Rewrite every line of the items below as a JSON list of strings, one string per line, leaving out blank lines.

## start

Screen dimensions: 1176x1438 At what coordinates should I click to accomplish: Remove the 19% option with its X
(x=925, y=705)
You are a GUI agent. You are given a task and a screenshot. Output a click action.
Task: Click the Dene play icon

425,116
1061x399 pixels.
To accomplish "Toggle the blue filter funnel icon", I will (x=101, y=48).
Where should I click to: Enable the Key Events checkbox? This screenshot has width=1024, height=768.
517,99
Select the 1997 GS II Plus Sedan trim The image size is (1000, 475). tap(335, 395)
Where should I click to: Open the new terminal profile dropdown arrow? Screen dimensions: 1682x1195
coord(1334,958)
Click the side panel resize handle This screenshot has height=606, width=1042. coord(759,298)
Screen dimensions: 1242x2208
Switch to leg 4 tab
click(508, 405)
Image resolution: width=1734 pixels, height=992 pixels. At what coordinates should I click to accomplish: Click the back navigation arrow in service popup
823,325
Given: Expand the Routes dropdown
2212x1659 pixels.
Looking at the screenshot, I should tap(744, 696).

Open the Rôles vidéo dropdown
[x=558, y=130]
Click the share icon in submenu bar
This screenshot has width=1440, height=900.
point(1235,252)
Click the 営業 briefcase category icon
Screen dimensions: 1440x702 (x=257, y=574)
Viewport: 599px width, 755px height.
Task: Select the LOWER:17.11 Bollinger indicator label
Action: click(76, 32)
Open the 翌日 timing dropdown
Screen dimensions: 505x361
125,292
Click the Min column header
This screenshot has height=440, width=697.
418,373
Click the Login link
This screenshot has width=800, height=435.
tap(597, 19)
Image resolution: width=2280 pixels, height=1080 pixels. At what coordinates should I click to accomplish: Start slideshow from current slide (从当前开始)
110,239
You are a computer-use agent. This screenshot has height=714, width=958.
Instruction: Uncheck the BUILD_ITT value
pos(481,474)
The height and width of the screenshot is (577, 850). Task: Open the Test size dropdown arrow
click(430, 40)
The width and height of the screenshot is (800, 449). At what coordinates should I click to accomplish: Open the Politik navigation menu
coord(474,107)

## end

▸ The solution
[
  "Screen dimensions: 1176x1438 At what coordinates should I click to accomplish: Remove the 19% option with its X",
  "(x=925, y=705)",
  "You are a GUI agent. You are given a task and a screenshot. Output a click action.",
  "Task: Click the Dene play icon",
  "425,116",
  "1061x399 pixels.",
  "To accomplish \"Toggle the blue filter funnel icon\", I will (x=101, y=48).",
  "Where should I click to: Enable the Key Events checkbox? This screenshot has width=1024, height=768.",
  "517,99",
  "Select the 1997 GS II Plus Sedan trim The image size is (1000, 475). tap(335, 395)",
  "Where should I click to: Open the new terminal profile dropdown arrow? Screen dimensions: 1682x1195",
  "coord(1334,958)",
  "Click the side panel resize handle This screenshot has height=606, width=1042. coord(759,298)",
  "Screen dimensions: 1242x2208",
  "Switch to leg 4 tab",
  "click(508, 405)",
  "Image resolution: width=1734 pixels, height=992 pixels. At what coordinates should I click to accomplish: Click the back navigation arrow in service popup",
  "823,325",
  "Given: Expand the Routes dropdown",
  "2212x1659 pixels.",
  "Looking at the screenshot, I should tap(744, 696).",
  "Open the Rôles vidéo dropdown",
  "[x=558, y=130]",
  "Click the share icon in submenu bar",
  "This screenshot has width=1440, height=900.",
  "point(1235,252)",
  "Click the 営業 briefcase category icon",
  "Screen dimensions: 1440x702 (x=257, y=574)",
  "Viewport: 599px width, 755px height.",
  "Task: Select the LOWER:17.11 Bollinger indicator label",
  "Action: click(76, 32)",
  "Open the 翌日 timing dropdown",
  "Screen dimensions: 505x361",
  "125,292",
  "Click the Min column header",
  "This screenshot has height=440, width=697.",
  "418,373",
  "Click the Login link",
  "This screenshot has width=800, height=435.",
  "tap(597, 19)",
  "Image resolution: width=2280 pixels, height=1080 pixels. At what coordinates should I click to accomplish: Start slideshow from current slide (从当前开始)",
  "110,239",
  "You are a computer-use agent. This screenshot has height=714, width=958.",
  "Instruction: Uncheck the BUILD_ITT value",
  "pos(481,474)",
  "The height and width of the screenshot is (577, 850). Task: Open the Test size dropdown arrow",
  "click(430, 40)",
  "The width and height of the screenshot is (800, 449). At what coordinates should I click to accomplish: Open the Politik navigation menu",
  "coord(474,107)"
]